I have been exploring and studying the EDDSA algorithm for curve 25519 and curve 448 in RFC 8032 (https://www.rfc-editor.org/rfc/rfc8032) as well as for curves 414 and 521 from this (https://eprint.iacr.org/2015/677.pdf ) and with respect to the rules for pruning a scaler before multiplying the base point, I noticed two things of particular interest:
- The value of N for the highest scaler bit to be set is different in RFC8032 for EDDSA 448 than in the paper "EdDSA for more curves" (https://eprint.iacr.org/2015/677.pdf. In the RFC it gives N = 447 and in the paper it gives N = 448. A search through popular public reference code shows the value of N = 447 as per the RFC is the one being used. Can anyone confirm which of these two values is "correct" in the sense of its impact on security? Is this simply an error in the paper?

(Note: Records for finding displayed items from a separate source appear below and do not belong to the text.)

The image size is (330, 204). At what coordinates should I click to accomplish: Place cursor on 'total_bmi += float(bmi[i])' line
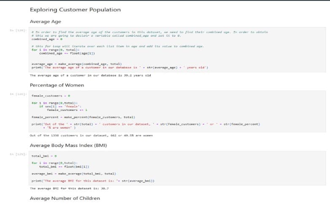[64, 166]
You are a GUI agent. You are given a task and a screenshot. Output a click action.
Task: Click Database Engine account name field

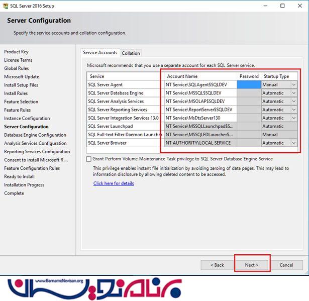[x=200, y=93]
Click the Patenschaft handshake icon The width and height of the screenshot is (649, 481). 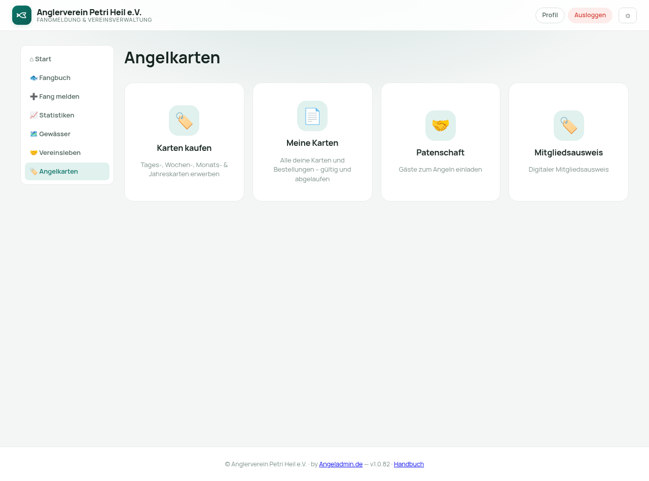[x=441, y=126]
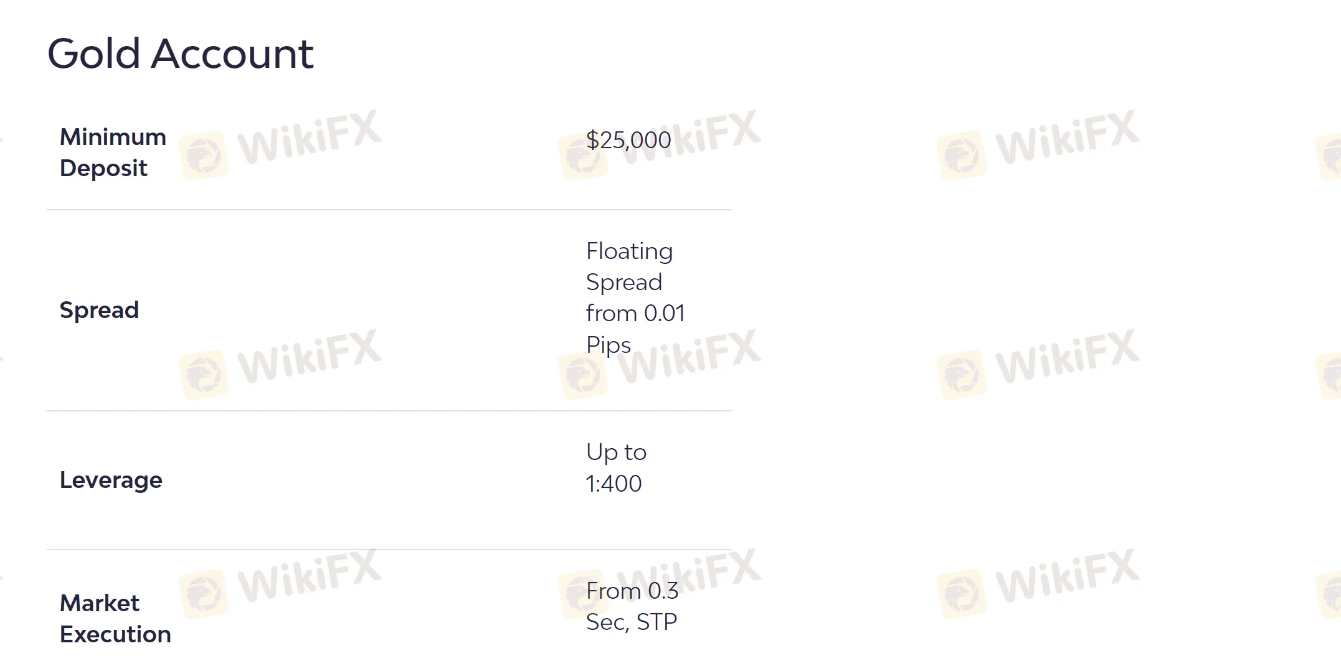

- After pruning as per the rules for each curve, the final maximum possible scaler value can be larger than L - 1, where L is the sub-group order, a prime. As I understand things, multiplying a base point by L yields neutral and multiplying by L + 1 is equivalent to multiplying by 1 (ie: it is cyclic and the points restart from the base point). Assuming my understanding of this is correct, is there a particular advantage to multiplying by a value larger than L-1 that I am not aware of?
To guarantee a neutral point value can never be generated (although virtually impossible if a good random number generator is used to get the initial scaler multiplier), would it not make more sense to take the initial random bits and perform R mod L, masking the lower bits as per pruning rules to stay in the same sub-group, checking for a zero result and choosing another random value if zero?
Or does the defined pruning method somehow guarantee that the result will never be a multiple of L in a way that is not obvious to a non-expert? If it does, I would see this as a way to avoid doing a modular reduction by L and everything would make sense.